◆ Task data:

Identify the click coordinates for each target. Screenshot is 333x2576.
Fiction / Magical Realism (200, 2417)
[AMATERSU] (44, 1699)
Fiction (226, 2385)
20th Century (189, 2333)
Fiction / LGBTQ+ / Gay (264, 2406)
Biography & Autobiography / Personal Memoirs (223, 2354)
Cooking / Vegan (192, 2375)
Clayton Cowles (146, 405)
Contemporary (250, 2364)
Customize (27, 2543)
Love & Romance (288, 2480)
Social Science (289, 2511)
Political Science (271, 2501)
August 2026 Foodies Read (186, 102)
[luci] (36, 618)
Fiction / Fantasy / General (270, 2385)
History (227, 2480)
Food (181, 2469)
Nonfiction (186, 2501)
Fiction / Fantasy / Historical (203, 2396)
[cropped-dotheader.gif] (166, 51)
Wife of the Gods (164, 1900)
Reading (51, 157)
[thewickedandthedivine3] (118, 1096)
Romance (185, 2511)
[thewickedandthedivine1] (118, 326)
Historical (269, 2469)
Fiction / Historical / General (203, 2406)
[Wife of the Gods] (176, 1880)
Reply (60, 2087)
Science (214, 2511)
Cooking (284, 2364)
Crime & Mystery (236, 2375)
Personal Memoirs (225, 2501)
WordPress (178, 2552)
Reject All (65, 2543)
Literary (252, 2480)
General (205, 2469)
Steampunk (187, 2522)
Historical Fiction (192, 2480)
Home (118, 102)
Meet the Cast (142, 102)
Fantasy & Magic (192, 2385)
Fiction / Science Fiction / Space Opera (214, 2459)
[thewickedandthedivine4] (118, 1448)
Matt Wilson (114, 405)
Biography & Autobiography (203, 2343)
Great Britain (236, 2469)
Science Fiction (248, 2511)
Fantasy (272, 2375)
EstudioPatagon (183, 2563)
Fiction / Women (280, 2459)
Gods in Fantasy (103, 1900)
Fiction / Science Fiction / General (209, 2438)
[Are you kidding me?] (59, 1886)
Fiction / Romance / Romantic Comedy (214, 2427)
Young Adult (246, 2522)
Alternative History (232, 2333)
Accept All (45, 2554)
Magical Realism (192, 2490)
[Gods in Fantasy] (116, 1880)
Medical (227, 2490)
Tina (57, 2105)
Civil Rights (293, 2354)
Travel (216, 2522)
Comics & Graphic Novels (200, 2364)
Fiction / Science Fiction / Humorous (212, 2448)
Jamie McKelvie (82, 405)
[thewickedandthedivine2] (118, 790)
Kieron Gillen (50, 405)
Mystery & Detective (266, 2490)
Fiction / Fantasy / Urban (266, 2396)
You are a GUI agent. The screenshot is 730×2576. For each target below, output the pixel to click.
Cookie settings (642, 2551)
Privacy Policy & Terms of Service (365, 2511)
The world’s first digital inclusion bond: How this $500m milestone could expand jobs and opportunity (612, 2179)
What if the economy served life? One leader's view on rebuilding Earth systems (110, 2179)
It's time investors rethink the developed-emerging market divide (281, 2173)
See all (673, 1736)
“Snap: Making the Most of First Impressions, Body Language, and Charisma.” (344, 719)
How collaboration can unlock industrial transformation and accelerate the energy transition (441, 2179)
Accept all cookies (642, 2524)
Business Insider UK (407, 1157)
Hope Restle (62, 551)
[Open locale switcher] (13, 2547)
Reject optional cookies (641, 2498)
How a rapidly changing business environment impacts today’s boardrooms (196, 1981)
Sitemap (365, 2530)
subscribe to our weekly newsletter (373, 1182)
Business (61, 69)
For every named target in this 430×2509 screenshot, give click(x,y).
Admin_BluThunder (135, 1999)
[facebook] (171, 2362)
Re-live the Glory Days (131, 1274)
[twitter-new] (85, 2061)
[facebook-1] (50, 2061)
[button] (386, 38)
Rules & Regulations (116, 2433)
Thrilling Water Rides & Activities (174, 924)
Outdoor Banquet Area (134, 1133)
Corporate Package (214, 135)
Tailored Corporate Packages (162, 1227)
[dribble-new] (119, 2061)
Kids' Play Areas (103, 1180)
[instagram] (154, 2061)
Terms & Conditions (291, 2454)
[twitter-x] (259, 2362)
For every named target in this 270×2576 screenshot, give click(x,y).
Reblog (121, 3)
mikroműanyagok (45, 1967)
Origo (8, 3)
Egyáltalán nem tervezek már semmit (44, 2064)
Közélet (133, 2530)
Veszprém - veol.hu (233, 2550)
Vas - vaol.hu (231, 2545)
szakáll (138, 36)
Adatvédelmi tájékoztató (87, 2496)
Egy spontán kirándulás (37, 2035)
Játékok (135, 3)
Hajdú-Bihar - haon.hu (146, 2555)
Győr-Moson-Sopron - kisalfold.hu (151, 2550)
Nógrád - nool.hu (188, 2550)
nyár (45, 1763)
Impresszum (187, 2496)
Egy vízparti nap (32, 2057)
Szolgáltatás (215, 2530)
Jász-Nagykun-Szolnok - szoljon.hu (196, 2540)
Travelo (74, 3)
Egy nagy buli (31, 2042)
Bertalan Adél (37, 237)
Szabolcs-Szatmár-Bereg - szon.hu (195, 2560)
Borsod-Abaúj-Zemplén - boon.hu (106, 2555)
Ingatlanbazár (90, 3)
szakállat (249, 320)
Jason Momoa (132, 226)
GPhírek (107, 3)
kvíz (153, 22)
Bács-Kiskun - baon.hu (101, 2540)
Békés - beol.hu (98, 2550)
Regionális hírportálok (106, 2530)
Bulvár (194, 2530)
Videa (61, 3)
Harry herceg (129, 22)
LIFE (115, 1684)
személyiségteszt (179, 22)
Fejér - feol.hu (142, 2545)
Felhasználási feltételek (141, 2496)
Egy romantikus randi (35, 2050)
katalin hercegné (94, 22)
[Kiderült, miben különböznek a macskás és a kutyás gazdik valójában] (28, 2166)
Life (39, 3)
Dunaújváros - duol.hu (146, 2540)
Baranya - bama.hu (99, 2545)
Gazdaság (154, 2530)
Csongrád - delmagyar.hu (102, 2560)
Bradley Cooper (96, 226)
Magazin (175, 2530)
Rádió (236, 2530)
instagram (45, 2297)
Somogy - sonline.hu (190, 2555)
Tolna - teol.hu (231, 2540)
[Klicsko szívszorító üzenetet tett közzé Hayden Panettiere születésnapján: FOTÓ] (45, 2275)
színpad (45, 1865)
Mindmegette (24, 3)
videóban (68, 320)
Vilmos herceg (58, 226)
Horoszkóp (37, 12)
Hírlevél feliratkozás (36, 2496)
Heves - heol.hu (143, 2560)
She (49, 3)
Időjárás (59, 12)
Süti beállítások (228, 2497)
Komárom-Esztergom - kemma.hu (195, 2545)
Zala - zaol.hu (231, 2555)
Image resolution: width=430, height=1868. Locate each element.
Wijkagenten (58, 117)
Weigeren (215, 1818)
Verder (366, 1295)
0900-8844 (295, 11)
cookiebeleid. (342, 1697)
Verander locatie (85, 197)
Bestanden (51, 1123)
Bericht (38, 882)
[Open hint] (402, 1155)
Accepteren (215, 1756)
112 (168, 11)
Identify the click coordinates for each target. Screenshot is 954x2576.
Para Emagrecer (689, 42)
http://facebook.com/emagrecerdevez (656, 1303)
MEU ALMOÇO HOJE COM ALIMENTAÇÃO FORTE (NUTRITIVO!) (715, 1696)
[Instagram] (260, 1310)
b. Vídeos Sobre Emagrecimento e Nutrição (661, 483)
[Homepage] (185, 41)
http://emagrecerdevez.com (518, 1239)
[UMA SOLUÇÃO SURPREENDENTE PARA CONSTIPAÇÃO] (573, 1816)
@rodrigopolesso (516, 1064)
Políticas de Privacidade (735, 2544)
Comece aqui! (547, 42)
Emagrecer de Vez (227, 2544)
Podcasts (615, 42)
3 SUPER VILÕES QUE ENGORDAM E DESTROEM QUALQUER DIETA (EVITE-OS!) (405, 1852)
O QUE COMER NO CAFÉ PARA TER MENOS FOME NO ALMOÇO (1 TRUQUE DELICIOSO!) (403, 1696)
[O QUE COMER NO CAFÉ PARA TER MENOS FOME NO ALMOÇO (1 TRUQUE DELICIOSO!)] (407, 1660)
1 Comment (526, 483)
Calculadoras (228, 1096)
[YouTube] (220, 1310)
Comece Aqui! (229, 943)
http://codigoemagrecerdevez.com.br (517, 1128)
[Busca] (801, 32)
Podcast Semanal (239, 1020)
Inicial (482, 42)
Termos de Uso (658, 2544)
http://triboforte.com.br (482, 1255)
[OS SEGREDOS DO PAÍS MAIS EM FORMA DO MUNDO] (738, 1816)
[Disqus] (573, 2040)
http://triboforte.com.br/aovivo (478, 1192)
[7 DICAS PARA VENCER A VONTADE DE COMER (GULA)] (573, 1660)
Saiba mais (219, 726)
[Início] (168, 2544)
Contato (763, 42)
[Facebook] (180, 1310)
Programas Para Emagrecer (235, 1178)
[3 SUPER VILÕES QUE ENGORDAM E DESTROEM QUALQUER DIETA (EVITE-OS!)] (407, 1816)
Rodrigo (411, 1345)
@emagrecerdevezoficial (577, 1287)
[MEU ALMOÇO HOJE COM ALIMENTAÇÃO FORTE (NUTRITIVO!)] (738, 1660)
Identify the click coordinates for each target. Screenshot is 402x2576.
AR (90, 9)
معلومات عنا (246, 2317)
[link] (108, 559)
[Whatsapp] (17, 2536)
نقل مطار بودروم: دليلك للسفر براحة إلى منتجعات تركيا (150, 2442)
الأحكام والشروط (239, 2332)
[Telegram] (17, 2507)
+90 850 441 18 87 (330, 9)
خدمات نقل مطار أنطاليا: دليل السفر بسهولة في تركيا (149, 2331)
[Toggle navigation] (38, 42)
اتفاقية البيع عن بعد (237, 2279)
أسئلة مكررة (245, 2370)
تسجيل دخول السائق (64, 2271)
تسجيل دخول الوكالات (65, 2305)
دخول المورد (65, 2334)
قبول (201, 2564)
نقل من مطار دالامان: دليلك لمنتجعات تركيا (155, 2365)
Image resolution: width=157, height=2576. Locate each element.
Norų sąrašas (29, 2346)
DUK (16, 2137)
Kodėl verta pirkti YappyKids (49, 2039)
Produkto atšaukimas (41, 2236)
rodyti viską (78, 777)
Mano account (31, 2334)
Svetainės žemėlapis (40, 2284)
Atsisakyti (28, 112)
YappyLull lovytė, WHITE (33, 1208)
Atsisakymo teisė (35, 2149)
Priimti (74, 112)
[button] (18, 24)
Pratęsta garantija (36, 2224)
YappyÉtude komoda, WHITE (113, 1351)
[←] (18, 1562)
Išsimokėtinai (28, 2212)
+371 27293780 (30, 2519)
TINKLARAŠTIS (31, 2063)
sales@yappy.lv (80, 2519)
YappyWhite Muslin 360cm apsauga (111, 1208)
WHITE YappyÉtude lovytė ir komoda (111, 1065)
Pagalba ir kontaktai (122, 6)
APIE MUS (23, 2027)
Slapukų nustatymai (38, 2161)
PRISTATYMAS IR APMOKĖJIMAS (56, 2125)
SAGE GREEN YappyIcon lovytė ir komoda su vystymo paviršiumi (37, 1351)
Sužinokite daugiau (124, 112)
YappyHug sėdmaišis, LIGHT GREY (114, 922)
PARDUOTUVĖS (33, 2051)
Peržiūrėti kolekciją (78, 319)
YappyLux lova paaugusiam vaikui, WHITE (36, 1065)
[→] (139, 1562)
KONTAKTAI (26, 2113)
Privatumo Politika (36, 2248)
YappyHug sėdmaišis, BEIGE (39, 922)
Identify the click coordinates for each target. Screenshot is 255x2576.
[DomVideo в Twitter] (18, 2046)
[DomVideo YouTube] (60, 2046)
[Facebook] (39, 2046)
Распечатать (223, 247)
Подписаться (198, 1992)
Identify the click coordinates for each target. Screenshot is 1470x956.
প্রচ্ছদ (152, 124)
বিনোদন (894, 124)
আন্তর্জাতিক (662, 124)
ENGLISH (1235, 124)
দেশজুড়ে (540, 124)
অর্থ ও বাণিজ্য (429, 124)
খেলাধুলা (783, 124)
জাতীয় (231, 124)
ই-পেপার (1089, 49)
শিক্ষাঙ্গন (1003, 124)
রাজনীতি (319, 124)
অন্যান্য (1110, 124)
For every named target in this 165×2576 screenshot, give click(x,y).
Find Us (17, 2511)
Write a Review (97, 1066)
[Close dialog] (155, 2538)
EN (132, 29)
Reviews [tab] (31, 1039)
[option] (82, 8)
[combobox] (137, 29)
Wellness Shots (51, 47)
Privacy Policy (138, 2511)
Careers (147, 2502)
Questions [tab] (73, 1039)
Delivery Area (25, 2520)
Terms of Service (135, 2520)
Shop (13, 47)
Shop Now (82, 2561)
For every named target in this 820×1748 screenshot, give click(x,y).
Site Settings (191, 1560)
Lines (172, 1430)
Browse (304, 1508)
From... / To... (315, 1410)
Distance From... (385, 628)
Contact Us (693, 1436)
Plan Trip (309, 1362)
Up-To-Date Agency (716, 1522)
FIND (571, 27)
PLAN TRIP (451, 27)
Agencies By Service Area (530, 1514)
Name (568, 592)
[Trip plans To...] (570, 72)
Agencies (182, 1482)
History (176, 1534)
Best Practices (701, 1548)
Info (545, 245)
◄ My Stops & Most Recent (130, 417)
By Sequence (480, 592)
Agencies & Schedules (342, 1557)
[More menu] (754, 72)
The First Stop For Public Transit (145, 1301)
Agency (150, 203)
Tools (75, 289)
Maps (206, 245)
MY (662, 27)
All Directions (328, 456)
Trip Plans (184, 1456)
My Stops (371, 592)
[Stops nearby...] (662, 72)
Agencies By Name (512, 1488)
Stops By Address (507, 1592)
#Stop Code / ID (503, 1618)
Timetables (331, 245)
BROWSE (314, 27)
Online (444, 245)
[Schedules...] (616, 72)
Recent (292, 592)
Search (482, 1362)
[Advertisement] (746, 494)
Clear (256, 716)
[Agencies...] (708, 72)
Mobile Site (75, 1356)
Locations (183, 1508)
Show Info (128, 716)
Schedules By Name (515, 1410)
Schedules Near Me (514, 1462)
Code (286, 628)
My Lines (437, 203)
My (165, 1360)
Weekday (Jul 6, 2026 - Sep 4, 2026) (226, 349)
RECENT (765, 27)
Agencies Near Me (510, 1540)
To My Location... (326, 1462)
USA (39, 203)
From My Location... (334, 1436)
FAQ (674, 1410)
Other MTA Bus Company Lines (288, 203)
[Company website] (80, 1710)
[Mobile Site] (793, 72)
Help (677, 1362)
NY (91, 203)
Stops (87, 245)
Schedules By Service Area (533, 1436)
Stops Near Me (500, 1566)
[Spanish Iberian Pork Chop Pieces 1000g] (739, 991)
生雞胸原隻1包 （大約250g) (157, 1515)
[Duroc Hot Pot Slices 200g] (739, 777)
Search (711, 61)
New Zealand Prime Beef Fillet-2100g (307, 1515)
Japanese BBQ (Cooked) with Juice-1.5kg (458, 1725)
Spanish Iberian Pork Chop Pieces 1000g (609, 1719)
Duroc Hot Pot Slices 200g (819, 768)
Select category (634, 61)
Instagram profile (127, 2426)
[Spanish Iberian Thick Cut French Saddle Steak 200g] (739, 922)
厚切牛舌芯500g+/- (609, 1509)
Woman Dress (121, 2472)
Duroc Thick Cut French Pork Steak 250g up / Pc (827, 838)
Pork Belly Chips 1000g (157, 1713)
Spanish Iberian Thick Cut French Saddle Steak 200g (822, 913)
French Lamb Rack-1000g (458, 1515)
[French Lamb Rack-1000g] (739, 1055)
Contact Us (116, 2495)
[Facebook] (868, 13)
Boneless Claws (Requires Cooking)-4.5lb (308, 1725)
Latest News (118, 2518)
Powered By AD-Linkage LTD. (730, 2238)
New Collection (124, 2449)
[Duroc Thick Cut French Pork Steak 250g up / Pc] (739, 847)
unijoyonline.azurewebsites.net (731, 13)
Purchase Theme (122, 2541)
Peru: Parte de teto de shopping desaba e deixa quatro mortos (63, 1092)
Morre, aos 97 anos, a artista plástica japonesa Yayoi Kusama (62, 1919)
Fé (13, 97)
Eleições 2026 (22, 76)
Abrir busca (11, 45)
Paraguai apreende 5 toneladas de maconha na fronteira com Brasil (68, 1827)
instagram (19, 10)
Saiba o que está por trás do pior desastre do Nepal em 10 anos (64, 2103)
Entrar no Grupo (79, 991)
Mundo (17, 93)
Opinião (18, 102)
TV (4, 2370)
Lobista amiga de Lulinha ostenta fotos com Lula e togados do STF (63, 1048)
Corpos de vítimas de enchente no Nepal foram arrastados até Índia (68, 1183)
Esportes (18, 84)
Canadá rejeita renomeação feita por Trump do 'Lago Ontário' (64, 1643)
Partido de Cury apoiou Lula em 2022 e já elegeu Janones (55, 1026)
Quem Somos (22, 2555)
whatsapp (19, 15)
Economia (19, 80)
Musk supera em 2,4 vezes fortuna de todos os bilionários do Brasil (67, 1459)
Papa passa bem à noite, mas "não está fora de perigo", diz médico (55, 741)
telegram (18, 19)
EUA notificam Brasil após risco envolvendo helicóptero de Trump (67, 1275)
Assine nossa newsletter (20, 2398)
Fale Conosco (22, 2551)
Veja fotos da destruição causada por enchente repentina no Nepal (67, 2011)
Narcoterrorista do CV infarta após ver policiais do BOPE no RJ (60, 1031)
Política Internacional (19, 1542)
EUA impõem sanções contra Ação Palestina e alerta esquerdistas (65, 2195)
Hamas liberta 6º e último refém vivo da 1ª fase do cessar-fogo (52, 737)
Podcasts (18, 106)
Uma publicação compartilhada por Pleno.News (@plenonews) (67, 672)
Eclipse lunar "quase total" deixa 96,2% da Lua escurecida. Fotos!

◆ Your objective:
Search the preceding listing for "CAFÉ" and extract every line where it is found.

◆ Answer box:
O QUE COMER NO CAFÉ PARA TER MENOS FOME NO ALMOÇO (1 TRUQUE DELICIOSO!) (403, 1696)
[O QUE COMER NO CAFÉ PARA TER MENOS FOME NO ALMOÇO (1 TRUQUE DELICIOSO!)] (407, 1660)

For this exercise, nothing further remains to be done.